So ... In my opinion, the novel and the film adaptation - both the first and the last - are each child of their time, with his ideas and ideals. The novel is a romantic neoclassical 19th century at its end. The screen adaptation is also coming to an end, the 20th century, which has broken the cultural, moral and ethical succession of eras, but not free from questions that forever occupy the minds of humanity. About the nature of feelings, about the frailty of things, about the meaning of life and death.
Without going into details, I say, I was struck by the deep moral and ethical, almost religious, content of the novel, commercial and entertaining in its essence, which at that time was the norm for any literature, even of a “low” sense.
Our time, mean to maintain, at any cost, striving to circumvent the connection between cause and effect, spend less, get the most, gets it more, but only in its external expression in the language of forms borrowed, not typical for it, therefore beautiful, but therefore conditionally expressive. It is a language of dead symbols, where external showiness is present, but their understanding is lost both by the writer and the reader.
And therefore, if it is present in contemporary works of literature, art, music, architecture - any kind of art - a concentrated embodiment of the spiritual life in material forms, the life of the soul and mind, then only to the extent that they inherit, forgotten and now despised centuries, placed in the gloomy tombs of museums and history. But whether they are subtle. "She took her body without taking souls," and "so Lucy could have seen in a nightmare: sharp teeth, bloody voluptuous lips, which were scary to even look at - this carnal soulless creature seemed like a devilish mockery over the purity of Lucy. "
Similarly, our era is “undead,” but not alive, the era of vampires, whose mind and soul, immersed in eternal sleep, come to life only when the gaze is turned to the past, and the sleep of the mind, as is well known, gives rise to monsters.

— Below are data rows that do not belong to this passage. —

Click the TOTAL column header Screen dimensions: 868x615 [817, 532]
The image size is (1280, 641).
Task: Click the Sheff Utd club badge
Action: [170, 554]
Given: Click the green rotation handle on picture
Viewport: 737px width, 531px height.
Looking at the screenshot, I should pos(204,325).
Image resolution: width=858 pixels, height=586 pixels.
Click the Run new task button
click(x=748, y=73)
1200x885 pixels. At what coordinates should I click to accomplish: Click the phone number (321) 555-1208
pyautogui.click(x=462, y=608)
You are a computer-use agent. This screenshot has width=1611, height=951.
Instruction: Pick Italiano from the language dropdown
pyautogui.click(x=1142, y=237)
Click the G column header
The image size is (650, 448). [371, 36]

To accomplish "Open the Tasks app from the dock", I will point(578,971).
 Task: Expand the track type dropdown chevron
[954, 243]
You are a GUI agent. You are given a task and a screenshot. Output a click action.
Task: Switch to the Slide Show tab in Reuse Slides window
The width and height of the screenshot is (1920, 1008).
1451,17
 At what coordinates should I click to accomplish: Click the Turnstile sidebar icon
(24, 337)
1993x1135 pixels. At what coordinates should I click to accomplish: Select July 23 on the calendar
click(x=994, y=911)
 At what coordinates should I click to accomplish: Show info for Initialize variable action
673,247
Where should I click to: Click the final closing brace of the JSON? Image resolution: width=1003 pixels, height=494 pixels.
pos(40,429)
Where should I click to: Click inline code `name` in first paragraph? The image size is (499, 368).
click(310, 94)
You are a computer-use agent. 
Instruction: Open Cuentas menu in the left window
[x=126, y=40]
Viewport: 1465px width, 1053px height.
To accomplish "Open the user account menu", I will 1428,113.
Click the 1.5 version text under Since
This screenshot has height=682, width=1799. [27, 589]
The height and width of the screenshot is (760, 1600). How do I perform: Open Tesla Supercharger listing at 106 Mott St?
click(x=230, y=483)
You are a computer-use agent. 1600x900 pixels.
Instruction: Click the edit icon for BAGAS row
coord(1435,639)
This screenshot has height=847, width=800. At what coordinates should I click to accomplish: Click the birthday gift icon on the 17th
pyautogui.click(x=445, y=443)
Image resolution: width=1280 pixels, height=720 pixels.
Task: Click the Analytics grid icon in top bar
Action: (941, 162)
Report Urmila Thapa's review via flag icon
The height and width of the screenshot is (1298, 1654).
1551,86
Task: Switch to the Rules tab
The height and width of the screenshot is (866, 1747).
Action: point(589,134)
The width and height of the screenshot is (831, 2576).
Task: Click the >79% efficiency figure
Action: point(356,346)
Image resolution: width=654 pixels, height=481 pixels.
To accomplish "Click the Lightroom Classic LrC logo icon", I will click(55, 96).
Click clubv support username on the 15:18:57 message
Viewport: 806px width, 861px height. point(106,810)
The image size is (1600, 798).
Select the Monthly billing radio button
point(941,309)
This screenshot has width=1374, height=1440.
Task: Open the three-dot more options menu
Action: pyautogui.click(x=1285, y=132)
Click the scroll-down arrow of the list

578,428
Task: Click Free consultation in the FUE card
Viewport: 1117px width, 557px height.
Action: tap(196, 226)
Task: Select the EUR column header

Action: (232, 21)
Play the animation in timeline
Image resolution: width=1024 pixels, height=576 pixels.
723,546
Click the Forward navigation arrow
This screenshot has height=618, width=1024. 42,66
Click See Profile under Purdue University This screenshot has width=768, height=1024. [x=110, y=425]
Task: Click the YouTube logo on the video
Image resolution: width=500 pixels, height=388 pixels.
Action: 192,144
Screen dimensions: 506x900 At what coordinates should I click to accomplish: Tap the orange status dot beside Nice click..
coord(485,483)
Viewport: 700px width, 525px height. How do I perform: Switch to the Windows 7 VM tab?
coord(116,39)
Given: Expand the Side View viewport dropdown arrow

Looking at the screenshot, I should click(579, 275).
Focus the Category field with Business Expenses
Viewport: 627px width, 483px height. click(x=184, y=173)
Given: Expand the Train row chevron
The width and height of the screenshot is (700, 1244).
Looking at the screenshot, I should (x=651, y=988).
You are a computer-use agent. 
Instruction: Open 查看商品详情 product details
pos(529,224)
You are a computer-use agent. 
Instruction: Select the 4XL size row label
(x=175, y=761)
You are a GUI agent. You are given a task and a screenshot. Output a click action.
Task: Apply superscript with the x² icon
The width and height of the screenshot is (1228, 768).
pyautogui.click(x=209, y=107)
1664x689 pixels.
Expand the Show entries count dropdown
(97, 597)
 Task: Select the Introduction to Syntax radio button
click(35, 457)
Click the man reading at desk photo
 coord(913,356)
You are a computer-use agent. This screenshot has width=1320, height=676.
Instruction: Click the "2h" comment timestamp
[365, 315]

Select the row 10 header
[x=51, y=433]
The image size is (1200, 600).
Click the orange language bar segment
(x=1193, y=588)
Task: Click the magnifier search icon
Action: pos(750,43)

And yet, this screen adaptation - even when I was younger, and my education, as well as spiritual development, left much to be desired - struck me with its content, and elevated over a number of other, different in time, but equally vulgar, screen versions. And let the divine be presented here, as it has become accepted today, when the destructive sexual appetite that replaces all other interests and aspects of the personality, in the person of passionate love, but in the end is a work, is inflamed in all ways in the minds and bodies. cinema - visual art, not literature. And the language of expressiveness in cinema, a set of visual symbols and images is built around one original idea. And in my opinion, the leading idea of the novel by the authors of the script, and most importantly, the director was received correctly. If the matter concerned literature, then the interpretation of eternal values by modern, vulgar (and mass, where mass character, the essence of any “democracy” cannot but be vulgar) consciousness within the framework born by this consciousness, vulgar, despite any stylization, would be pitiable. But, fortunately, the visual arts, following in the tradition of romantic realism, are sufficiently distanced from the content in the language and set of their expressive means, besides, the set of such means is in itself rather traditional and limited to be spoiled by any avant-garde. Actually, the task of this kind of art is to express the idea most clearly, clearly and succinctly by a number of visual images, which frees us from unnecessary searches of language and means of expressiveness in this case.